Das Unternehmen ist sich jedoch keiner Schuld bewusst: Man habe sich an seinen Vertrag mit der EUKommission gehalten und werde sich vor Gericht verteidigen, hieß es gestern in einer Stellungnahme. „Wir glauben, dass dieser Rechtsstreit unbegründet ist, und begrüßen die Möglichkeit, diese Auseinandersetzung
so schnell wie möglich beizulegen.“Man werde den EU-Staaten bis Ende April gemäß der Vorhersage fast 50 Millionen Impfdosen liefern. Außerdem arbeite man daran, die Produktion weiter schnellstmöglich hochzufahren, so AstraZeneca. Hintergrund des Konflikts: Der britisch-schwedische Hersteller hatte die Lieferungen von Corona-Impfstoff an die Europäische Union in den vergangenen Monaten immer wieder einseitig drastisch gekürzt. Im ersten Quartal gingen nur 30 Millionen statt 120 Millionen Impfdosen an die 27 Staaten. Für das zweite Quartal werden nach jüngsten Angaben 70 Millionen Dosen erwartet. Ursprünglich waren jedoch 180 Millionen vereinbart.

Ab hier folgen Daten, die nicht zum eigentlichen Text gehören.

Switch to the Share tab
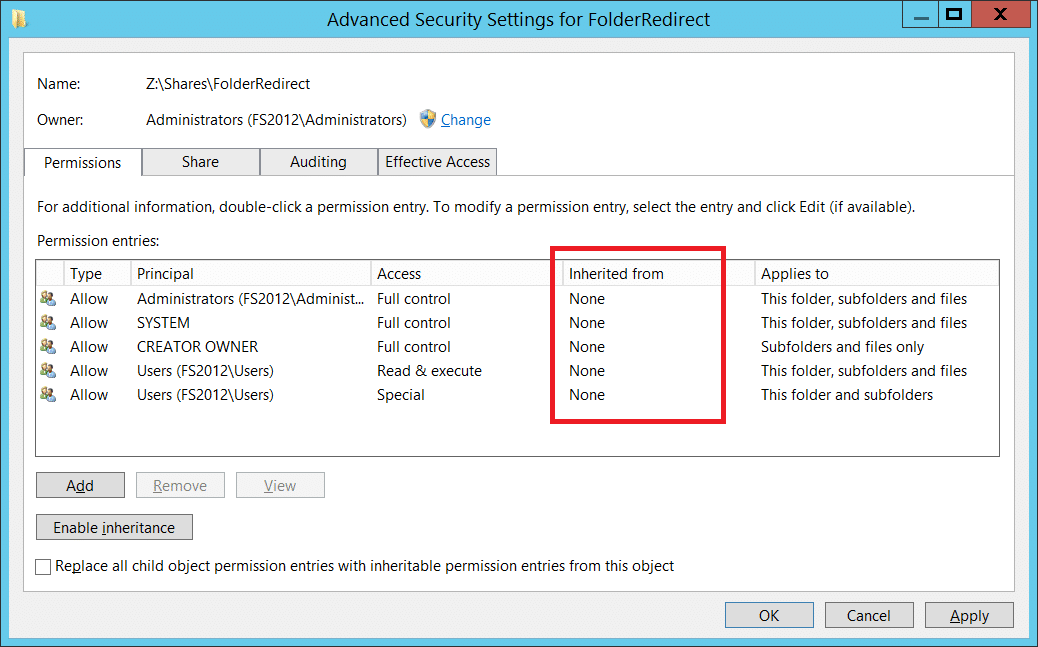The width and height of the screenshot is (1038, 647). 201,162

Aus Sicht der EU-Kommission verstößt der Hersteller damit gegen einen EU-Rahmenvertrag vom August 2020. Mit der Klage wolle man zunächst die eigenen Forderungen gerichtlich feststellen lassen, hieß es aus der EU-Kommission. Denn der Vertrag enthält zwei zwischen den Partnern umstrittene Klauseln: Zum einen heißt es, das Unternehmen müsse „best reasonable efforts“zur Erfüllung der Zusagen unternehmen – zu Deutsch in etwa „alle vernünftigen Anstrengungen“. AstraZeneca argumentiert, man habe sich daran gehalten; die EU-Kommission sieht das anders.

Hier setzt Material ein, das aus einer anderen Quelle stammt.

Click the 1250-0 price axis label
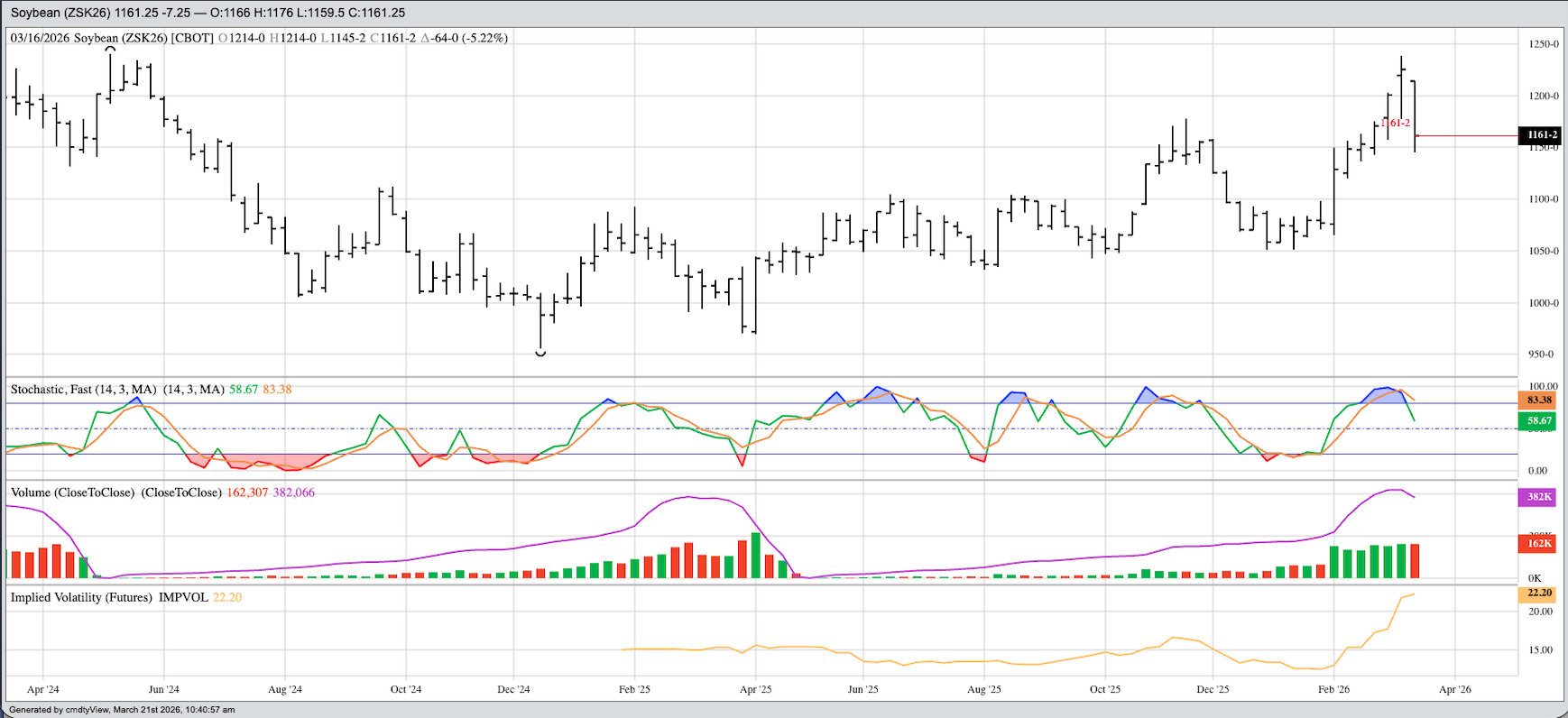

Der zweite Knackpunkt: AstraZeneca sichert im Vertrag zu, dass keine anderen Verpflichtungen gegenüber Dritten der Erfüllung entgegenstehen. Die EU-Kommission wirft dem Unternehmen jedoch vor, einen Vertrag mit Großbritannien bevorzugt bedient zu haben. Großbritannien war von AstraZeneca-Lieferproblemen kaum betroffen. Zudem sorgte das Auffinden
von rund 29 Millionen Dosen in einem italienischen AstraZeneca-Lager für Verstimmung. Denn: Auch dieser Impfstoff sollte offenbar nach Großbritannien gehen – obwohl das Unternehmen mit seinen Lieferungen in die EU bereits im Rückstand war. Das Verhältnis zwischen der Kommission und dem Unternehmen ist daher schon länger angespannt, auch ein Schlichtungsverfahren wurde bereits eingeleitet. Die Klage ist nun der nächste Schritt – an den Lieferrückständen dürfte sich dadurch allerdings nichts ändern.
Ein Großteil des Impfstoffs, der in den EU-Staaten gespritzt wird, stammt derzeit vom deutsch-amerikanischen Hersteller Biontech/Pfizer. Neben AstraZeneca haben außerdem die Präparate von Moderna sowie Johnson & Johnson eine europäische Zulassung.